Monday, April 11, 2011

SSWAHS = SWSLHN and mental health in the Southern Highlands - 11

‘ECG for the mind’ wins invention award
Professor Jayashri Kulkarni and Brian Lithgow receiving the New Inventors Invention of the Year Award. Photo supplied courtesy of ABC New Inventors
16th Nov 2010
Chris Brooker all articles by this author

VIEWERS of ABC TV’s popular New Inventors program have voted a ground-breaking diagnostic technique for detecting mental and neurological illness as this year’s winner.

The EVestG, is a new diagnostic technique that measures the patterns of electrical activity in the brain’s vestibular (balance) system, fast-tracking the detection of illness.

It was voted the winner by both the program’s expert panel and the People’s Choice.

The developer, Brian Lithgow, is a senior lecturer in electrical and computer systems engineering at Monash University, with research interests in neurological, neurodegenerative and vestibular diagnostics. He saw “the diagnostic potential of measuring and comparing different patterns of electrovestibular activity because the brain’s vestibular system is closelyconnected to the regions of the brain that relate to emotions and behaviour”.

By measuring the patterns of electrical activity in the brain’s vestibular system against distinct response patterns found in depression, schizophrenia and other central nervous system disorders, he was able to develop electrovestibulography – or EVestG for short.

“[It’s] sort of like an ECG for the mind,” he said.


'ECG for the mind'An artist’s impression of the final format of the technology when it goes to market in two to three years.


Working with Professor Jayashri Kulkarni (PhD) and other researchers from Monash University’s Alfred Psychiatry Research Centre, they further tested volunteers to find distinct biomarkers to distinguish the different conditions from each other, and from regular electrovestibular activity. The product measures electrical activity in the brain before and after stimulation of the vestibular system through use of sensors placed within each ear canal, while the patient sits in a tilt chair.

Measurement takes 30 minutes, and has been found to be painless, and comfortable for patients. Tests to date have found it to be 90% accurate.

Diseases for which it has been tested also include Parkinson’s disease, Meniere’s disease, positional vertigo and Asperger’s, said Dr Roger Edwards, CEO of Neural Diagnostics, the company developing the product.

He said it had secured federal funding to continue the research, which had reached proof-of-concept trials. “If current results continue and statistical robustness holds up we are confident we have something quite transformational for medical practice.”

Comments:

ondocfarm

17th Nov 2010

5:15pm

Psychiatry has been 95% labeling based on groups of symptoms and signs which everyone can interpret differently.
Now psychiatry enters the objective testing era of scientific medicine and not before time!
Well done!

NEXT step objective measurement of "Pain, ache, sore and hurt":- for which there are no shared lexical elements and only guess work at play!

If a doctor has not personally suffered them, they have no real idea of what the patients in chronic pain are talking about!

Clement


17th Nov 2010

7:32pm

Good way to go!
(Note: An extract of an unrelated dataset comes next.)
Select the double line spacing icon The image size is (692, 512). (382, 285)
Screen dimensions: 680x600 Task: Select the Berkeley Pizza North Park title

Please to hear more breakthrough in improvement in diagnosis using technology. I hope government will continue to invest more money for research in creating new ideas and technologies.

Sniper


18th Nov 2010

10:13am

At last Psychiatry can move away from the Consensus paradigm and into the Enlightenment of science. Gone are the days of "Protest Psychosis" and " I can't say what the diagnosis really is, whether it is late onset Schizophrenia of Dementia, but there is certainly something wrong". Now the murkiness is dissipating and we can all work together.